Wednesday, June 10, 2009

Then and Now

The kids and I have loved going down to the seawall in Suva over the years. There's a bit of a park there and a walking trail along the ocean. The trail passes by the President's mansion on the other side of the street. There's always a guard at the gate that stands perfectly still and the kids' tradition was to always salute whoever was on duty while they walked passed even though he could never respond.

On our last day in Suva before we left in '06 I took a picture of the kids with the guard on duty. So, of course, one of the first things we had to do back on our arrival recently was to take another picture. Here they both are!

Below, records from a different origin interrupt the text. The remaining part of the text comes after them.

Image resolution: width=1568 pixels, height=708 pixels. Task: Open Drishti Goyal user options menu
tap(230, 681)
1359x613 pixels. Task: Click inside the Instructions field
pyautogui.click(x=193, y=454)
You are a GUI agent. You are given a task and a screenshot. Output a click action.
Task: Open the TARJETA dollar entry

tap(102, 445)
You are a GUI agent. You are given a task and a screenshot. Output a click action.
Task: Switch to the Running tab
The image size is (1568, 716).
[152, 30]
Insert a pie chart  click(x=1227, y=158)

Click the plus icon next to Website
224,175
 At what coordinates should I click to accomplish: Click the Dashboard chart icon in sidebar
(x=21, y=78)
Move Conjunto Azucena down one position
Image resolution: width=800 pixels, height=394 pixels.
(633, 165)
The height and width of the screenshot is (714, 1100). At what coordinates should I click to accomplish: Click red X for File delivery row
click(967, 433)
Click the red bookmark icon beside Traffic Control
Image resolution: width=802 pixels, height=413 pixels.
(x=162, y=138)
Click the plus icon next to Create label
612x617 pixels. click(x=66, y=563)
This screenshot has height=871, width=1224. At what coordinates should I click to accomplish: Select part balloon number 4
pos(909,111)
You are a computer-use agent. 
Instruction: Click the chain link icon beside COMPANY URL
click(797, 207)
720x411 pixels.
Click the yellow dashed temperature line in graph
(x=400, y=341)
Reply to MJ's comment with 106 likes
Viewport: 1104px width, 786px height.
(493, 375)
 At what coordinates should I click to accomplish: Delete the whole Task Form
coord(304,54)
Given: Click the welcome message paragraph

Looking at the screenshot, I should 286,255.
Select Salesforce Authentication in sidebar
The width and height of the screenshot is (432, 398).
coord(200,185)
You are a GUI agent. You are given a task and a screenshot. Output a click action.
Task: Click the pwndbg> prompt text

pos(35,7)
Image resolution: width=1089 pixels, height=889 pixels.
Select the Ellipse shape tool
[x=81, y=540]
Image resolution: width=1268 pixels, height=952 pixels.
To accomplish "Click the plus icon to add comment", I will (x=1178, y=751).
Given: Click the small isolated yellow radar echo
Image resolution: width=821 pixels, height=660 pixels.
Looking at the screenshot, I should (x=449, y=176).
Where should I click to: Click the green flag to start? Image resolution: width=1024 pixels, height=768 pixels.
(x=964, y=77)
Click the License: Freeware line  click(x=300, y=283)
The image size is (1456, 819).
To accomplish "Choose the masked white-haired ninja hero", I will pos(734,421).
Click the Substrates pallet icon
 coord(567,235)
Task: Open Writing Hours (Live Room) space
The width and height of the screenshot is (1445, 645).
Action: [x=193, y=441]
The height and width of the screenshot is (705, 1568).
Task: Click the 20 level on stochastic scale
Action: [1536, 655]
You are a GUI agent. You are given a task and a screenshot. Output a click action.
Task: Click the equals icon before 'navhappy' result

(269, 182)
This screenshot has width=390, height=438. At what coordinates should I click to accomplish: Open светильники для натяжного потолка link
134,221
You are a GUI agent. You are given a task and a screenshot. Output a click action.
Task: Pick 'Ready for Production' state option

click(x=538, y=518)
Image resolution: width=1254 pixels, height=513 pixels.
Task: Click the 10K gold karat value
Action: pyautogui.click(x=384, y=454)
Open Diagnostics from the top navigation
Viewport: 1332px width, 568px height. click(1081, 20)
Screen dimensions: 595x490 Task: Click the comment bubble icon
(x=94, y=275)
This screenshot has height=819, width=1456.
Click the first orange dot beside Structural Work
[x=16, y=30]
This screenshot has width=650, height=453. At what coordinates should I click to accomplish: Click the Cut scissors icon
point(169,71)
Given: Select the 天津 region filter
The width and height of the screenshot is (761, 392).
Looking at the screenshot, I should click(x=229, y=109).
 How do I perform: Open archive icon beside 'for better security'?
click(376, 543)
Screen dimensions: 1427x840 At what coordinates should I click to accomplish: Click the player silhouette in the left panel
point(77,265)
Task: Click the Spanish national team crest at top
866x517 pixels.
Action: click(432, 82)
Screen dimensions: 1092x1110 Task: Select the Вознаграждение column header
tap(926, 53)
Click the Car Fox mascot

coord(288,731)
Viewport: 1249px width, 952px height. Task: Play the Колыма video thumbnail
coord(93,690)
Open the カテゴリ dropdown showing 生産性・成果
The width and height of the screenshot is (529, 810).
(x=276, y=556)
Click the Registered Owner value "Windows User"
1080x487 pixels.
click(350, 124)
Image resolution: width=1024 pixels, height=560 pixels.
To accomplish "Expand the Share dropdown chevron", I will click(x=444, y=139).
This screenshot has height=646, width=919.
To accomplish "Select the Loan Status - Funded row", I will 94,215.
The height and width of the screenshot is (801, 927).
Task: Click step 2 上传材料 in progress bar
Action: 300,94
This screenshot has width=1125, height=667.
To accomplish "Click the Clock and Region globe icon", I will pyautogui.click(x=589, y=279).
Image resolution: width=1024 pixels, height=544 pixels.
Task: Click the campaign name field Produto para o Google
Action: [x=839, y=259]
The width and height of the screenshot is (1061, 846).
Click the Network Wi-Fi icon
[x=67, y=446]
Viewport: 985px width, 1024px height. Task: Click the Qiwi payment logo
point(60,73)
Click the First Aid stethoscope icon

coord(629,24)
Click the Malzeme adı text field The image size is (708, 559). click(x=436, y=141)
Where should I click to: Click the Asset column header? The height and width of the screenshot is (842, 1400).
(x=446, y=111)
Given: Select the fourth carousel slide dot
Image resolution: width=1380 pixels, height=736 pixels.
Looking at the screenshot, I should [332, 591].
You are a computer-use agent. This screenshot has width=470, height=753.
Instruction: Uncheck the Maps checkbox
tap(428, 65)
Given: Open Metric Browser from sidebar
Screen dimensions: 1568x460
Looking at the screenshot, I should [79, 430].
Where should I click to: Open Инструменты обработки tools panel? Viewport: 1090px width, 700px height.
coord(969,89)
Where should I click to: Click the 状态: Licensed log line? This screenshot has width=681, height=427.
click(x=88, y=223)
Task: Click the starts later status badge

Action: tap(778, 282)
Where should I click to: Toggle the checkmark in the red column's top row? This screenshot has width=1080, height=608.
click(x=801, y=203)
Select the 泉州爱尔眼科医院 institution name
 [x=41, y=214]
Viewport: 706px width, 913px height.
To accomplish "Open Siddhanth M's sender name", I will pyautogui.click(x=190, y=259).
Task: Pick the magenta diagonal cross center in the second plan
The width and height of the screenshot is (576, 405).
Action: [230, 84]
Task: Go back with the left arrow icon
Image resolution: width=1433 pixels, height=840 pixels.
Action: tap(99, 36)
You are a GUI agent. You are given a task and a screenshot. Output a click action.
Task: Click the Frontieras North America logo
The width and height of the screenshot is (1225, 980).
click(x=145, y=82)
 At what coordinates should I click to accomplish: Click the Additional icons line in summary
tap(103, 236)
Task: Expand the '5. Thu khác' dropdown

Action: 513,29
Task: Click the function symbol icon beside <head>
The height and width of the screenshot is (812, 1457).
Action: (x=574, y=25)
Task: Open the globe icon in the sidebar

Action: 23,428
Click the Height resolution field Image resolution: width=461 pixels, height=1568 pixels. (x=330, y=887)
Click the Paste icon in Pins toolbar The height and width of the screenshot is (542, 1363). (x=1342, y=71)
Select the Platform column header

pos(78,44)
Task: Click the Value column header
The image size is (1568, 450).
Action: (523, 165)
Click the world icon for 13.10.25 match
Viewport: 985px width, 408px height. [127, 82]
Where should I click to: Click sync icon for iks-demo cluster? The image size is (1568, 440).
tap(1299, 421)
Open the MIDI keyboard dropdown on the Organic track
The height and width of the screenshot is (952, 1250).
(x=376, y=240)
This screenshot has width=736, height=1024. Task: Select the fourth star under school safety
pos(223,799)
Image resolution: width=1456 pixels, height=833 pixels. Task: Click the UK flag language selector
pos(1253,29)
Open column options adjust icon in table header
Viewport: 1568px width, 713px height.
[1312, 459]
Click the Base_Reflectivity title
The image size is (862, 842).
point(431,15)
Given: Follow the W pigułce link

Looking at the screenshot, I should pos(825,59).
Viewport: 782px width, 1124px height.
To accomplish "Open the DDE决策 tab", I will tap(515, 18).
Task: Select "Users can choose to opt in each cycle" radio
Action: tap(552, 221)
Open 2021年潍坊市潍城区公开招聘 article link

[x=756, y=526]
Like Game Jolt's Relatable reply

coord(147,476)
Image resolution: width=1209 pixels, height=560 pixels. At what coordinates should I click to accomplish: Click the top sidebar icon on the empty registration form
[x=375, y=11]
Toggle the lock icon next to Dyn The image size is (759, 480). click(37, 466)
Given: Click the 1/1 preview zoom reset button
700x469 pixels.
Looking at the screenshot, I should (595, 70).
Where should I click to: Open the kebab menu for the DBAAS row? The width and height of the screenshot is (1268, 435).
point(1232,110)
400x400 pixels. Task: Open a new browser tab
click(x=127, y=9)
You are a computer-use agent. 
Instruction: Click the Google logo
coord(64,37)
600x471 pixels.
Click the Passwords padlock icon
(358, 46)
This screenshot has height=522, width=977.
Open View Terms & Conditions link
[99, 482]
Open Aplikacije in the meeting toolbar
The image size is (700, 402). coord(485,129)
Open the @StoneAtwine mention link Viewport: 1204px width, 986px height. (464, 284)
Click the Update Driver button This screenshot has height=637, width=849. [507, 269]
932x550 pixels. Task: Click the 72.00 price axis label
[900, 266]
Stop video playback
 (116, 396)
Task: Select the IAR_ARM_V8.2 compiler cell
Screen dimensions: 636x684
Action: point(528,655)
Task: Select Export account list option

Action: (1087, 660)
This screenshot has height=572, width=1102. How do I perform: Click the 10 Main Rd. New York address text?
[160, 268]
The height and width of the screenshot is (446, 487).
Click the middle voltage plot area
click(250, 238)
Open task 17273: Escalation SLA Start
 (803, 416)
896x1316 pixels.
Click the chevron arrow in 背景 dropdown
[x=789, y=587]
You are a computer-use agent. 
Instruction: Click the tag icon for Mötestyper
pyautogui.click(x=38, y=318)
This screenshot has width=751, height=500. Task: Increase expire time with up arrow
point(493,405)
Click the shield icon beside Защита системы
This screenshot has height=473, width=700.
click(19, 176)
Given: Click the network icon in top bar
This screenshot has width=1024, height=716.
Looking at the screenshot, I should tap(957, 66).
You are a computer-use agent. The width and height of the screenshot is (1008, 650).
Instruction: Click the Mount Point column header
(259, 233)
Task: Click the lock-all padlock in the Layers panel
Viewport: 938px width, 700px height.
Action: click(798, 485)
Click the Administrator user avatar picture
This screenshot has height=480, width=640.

Then... (this guard was actually a little on the short side!)

And Now!!!

(Adam is not being 'cool' with his hand in his pocket. He had taken off his belt to pretend it was a whip earlier and had left it there. He's holding up his shorts so they don't fall off!)

Saturday, June 6, 2009


We arrived in Suva very late Thursday evening. It was a good trip over but a bit strange to me to have the flight be shorter than the bus ride across the island since we were coming from NZ! And in true Fiji fashion one of the flight attendants and I recognized each other. She's the cousin of a good friend. Instead of the 'family tree' Steve calls the relationships here the 'family forest'!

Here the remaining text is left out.